For the entries below, how many lines include the word "arrows"? Give the figure and nothing more.

[Stored data]
___

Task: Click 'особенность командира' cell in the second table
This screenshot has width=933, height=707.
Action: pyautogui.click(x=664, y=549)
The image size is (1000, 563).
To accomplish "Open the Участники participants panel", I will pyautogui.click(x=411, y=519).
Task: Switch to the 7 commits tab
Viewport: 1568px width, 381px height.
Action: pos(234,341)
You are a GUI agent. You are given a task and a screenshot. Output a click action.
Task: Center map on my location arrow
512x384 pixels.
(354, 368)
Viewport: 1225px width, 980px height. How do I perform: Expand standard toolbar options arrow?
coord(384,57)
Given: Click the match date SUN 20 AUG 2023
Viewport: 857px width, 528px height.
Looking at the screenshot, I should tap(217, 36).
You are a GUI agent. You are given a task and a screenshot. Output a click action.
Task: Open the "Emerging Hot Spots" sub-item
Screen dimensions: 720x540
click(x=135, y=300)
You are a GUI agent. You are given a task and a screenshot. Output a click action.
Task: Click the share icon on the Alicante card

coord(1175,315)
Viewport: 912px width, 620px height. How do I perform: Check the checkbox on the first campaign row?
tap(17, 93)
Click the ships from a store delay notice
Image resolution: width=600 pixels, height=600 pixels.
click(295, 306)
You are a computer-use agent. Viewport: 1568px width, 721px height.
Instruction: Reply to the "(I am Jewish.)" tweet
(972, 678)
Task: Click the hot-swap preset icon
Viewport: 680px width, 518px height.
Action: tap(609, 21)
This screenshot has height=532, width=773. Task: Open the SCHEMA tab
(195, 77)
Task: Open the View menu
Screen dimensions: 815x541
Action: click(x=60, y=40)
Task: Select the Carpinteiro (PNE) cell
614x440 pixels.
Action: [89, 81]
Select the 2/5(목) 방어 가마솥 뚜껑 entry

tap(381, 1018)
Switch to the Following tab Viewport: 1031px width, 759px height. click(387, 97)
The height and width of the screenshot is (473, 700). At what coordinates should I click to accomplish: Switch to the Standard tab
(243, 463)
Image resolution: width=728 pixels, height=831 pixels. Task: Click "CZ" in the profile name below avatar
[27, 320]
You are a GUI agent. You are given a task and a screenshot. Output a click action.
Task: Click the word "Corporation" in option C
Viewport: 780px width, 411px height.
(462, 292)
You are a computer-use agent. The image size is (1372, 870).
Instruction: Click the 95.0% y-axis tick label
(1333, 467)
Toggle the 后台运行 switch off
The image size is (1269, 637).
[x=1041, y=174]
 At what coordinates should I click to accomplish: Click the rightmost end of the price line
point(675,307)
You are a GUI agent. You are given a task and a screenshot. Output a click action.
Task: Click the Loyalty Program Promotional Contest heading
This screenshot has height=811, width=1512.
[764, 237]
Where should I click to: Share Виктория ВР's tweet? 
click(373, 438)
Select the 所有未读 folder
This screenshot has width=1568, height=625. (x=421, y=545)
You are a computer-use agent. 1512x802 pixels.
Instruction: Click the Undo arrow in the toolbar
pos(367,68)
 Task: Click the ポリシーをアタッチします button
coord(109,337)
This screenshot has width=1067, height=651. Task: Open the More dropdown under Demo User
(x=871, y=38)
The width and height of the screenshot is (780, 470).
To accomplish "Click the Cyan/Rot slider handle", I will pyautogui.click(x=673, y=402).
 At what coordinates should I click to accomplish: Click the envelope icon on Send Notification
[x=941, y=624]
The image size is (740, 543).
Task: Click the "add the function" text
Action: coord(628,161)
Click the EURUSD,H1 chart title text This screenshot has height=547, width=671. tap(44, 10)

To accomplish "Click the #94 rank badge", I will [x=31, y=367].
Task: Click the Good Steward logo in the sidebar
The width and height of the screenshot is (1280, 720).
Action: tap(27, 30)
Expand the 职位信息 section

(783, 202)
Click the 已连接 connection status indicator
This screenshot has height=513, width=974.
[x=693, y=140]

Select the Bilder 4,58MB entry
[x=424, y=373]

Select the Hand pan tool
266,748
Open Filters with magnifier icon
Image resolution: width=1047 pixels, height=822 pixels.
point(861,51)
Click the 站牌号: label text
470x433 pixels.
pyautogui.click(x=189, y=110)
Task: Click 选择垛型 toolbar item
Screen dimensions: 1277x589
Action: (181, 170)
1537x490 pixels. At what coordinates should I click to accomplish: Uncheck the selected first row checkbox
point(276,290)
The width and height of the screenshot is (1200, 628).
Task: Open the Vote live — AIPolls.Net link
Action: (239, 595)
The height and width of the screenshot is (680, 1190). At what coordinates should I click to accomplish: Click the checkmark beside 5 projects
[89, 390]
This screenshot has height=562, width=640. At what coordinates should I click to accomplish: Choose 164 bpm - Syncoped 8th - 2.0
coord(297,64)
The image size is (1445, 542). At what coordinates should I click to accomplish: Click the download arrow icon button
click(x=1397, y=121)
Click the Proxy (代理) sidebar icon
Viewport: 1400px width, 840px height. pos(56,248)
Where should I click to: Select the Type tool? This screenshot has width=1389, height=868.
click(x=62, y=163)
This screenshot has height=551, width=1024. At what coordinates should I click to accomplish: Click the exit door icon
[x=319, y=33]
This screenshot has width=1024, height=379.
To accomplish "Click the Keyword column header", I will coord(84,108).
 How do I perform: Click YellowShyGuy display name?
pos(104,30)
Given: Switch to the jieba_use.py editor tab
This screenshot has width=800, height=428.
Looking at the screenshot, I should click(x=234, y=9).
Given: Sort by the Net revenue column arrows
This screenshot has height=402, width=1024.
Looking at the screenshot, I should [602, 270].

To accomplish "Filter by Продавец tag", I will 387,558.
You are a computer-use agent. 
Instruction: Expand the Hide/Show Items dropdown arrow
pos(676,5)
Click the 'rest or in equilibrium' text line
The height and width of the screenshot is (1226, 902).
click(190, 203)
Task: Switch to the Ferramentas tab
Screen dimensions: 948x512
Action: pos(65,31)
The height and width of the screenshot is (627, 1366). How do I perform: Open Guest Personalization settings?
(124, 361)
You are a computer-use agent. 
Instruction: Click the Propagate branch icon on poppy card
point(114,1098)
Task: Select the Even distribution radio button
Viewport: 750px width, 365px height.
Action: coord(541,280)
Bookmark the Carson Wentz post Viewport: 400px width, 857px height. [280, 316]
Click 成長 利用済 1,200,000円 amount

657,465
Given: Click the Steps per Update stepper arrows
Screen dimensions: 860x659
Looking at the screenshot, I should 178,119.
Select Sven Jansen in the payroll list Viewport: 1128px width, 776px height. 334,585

___

Written response >>
2